TEXT PROVIDED:
>>>

To reproduce similar results shown in the webpage, I guess it would be even better to run pip install -U pythran (or the equivalent command with conda) and to use the clang compiler.
A standard way to choose the compiler for Pythran is to use the configuration file ~\.pythranrc (https://pythran.readthedocs.io/en/latest/MANUAL.html#customizing-your-pythranrc).
Pierre Augier
@paugier
For these benchmarks, I use
[pythran]
complex_hook = True

[compiler]
CXX=clang++-6.0
CC=clang-6.0
blas=openblas

It's puzzling.

We have to add warnings to explain this kind of unexpected behavior!

luk-f-a
@luk-f-a
the environment had both pythran and numba installed. why wasn't numba accelerated? When I removed the transonic decorator and put the numba njit, I got a speed up. why didn't the boost decorator call numba's jit?
I have some more feedback but I don't want to use numba's channel. do you have a channel?
Pierre Augier
@paugier
why didn't the boost decorator call numba's jit?

<<<

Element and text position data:
>>>

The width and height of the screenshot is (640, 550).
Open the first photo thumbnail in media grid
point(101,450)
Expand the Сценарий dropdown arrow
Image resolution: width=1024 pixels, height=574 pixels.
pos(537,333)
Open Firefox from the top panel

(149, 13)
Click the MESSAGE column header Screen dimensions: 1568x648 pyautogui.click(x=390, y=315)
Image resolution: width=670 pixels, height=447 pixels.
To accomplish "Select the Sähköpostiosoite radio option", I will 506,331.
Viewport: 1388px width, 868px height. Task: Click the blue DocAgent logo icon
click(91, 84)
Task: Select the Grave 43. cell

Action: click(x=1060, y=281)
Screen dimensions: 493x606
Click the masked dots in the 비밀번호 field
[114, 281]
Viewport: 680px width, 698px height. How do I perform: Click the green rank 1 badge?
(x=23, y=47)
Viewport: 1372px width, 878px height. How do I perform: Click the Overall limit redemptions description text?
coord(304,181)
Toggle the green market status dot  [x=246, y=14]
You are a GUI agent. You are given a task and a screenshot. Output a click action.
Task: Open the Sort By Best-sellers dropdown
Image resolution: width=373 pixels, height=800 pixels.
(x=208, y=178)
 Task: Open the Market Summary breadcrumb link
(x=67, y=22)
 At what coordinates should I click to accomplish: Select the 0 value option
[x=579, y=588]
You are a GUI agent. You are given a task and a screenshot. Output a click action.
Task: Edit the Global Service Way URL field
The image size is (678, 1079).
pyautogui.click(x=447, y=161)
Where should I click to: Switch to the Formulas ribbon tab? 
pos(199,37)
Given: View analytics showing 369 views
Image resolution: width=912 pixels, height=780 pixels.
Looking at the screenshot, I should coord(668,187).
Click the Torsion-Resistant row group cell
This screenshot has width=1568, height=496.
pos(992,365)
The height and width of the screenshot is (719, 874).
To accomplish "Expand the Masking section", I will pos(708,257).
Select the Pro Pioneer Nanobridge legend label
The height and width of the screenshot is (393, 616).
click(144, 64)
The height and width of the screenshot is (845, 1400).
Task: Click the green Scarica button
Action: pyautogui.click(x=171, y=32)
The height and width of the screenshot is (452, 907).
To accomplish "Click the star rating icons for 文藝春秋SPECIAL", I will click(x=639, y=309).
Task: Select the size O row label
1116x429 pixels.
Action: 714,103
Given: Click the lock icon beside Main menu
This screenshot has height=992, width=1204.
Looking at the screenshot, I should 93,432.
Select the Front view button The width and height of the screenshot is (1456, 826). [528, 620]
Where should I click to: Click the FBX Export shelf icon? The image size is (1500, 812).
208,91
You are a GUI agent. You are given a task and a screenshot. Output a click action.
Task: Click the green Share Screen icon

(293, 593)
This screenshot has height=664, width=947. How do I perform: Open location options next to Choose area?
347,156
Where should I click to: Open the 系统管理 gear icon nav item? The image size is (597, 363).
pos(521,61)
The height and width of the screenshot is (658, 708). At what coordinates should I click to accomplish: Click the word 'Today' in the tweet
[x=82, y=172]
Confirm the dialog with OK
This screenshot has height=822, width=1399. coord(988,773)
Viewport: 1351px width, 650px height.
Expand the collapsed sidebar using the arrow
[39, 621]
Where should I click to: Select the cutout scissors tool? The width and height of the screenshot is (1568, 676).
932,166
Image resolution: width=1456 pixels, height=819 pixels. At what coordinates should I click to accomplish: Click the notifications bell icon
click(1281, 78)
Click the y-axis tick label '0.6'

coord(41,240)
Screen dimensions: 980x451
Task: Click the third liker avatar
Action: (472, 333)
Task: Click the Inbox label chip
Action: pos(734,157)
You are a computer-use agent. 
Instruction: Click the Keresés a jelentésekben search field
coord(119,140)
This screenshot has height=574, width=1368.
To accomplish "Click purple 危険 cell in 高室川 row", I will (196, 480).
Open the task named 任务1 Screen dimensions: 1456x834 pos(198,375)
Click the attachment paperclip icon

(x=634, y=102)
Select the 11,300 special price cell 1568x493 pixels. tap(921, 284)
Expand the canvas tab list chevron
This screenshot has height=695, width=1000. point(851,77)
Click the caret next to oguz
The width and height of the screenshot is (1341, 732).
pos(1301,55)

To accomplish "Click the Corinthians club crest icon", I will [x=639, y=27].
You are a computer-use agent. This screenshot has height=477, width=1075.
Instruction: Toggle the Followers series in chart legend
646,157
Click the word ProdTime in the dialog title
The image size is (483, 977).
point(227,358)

<<<

LIST OF TASKS:
a: In the Pythran chat excerpt, what reason is given for running pip install -U pythran and using the clang compiler?
b: Echo the part of the Pythran chat excerpt starting at "It's puzzling." and ending at "up. why didn't the boost decorator call numba's jit?".

REPLIES:
a: Doing so would help reproduce results similar to those shown on the webpage.

b:
It's puzzling.

We have to add warnings to explain this kind of unexpected behavior!

luk-f-a
@luk-f-a
the environment had both pythran and numba installed. why wasn't numba accelerated? When I removed the transonic decorator and put the numba njit, I got a speed up. why didn't the boost decorator call numba's jit?